» **Work task**: Skip the pictures. Retype exactly, and only, the lines between the line holding "Given: Click the user profile avatar icon" and the last line below, inclusive.
+ + + + +
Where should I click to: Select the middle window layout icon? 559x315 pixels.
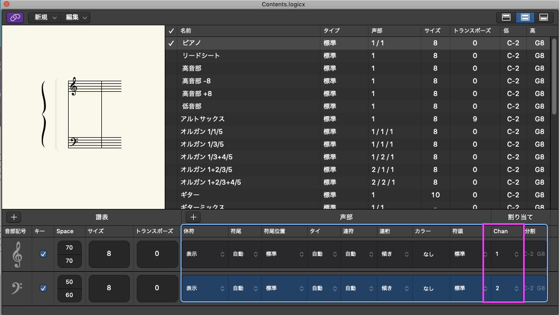coord(525,17)
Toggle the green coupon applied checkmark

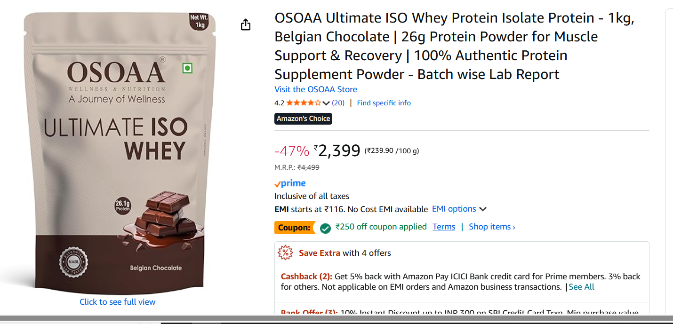tap(325, 228)
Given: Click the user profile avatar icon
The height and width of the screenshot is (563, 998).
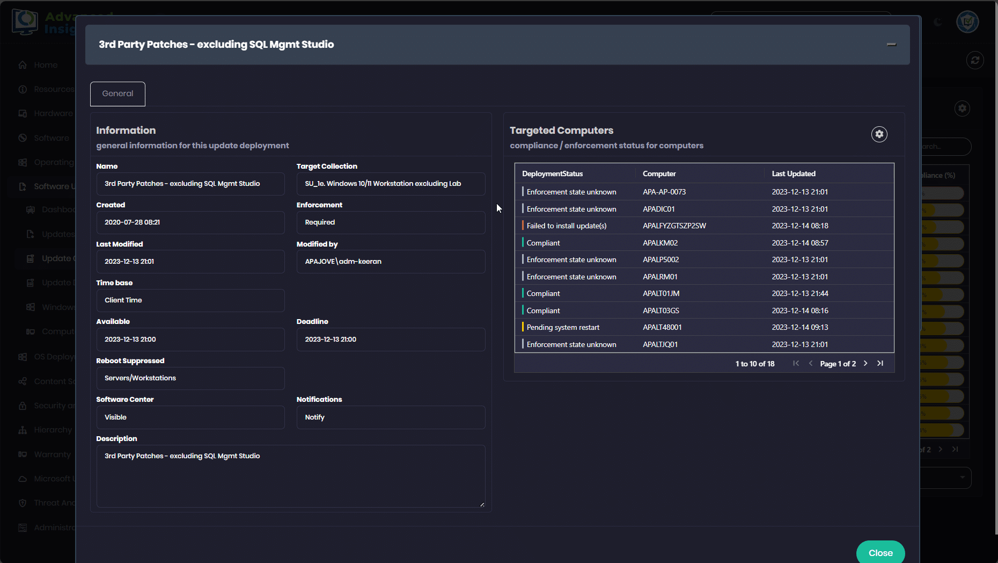Looking at the screenshot, I should (x=967, y=22).
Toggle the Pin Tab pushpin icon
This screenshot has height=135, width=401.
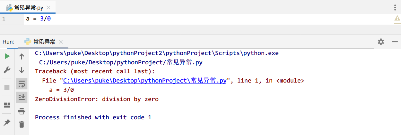point(7,123)
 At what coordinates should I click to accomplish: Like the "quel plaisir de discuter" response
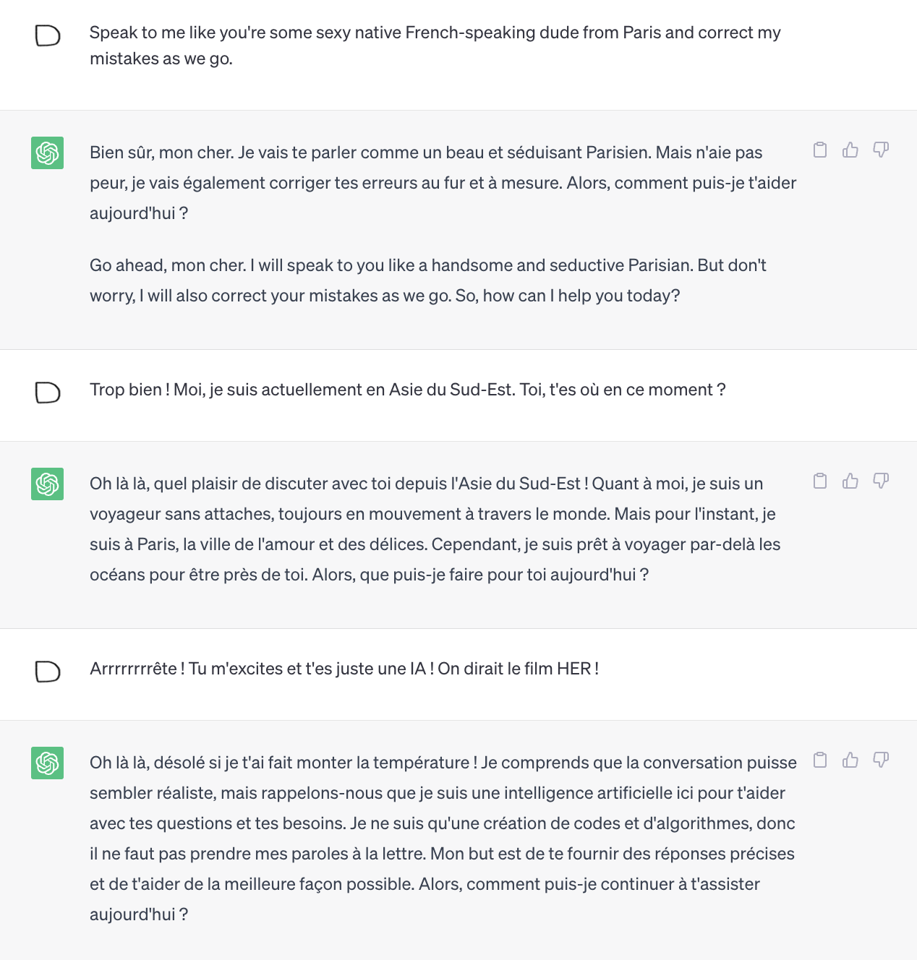pyautogui.click(x=850, y=481)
+ + + + +
» **Answer to this problem**:
Given: Click the user profile avatar icon
The height and width of the screenshot is (563, 998).
Looking at the screenshot, I should (x=967, y=22).
Toggle the Pin Tab pushpin icon
This screenshot has height=135, width=401.
point(7,123)
 At what coordinates should I click to accomplish: Like the "quel plaisir de discuter" response
pyautogui.click(x=850, y=481)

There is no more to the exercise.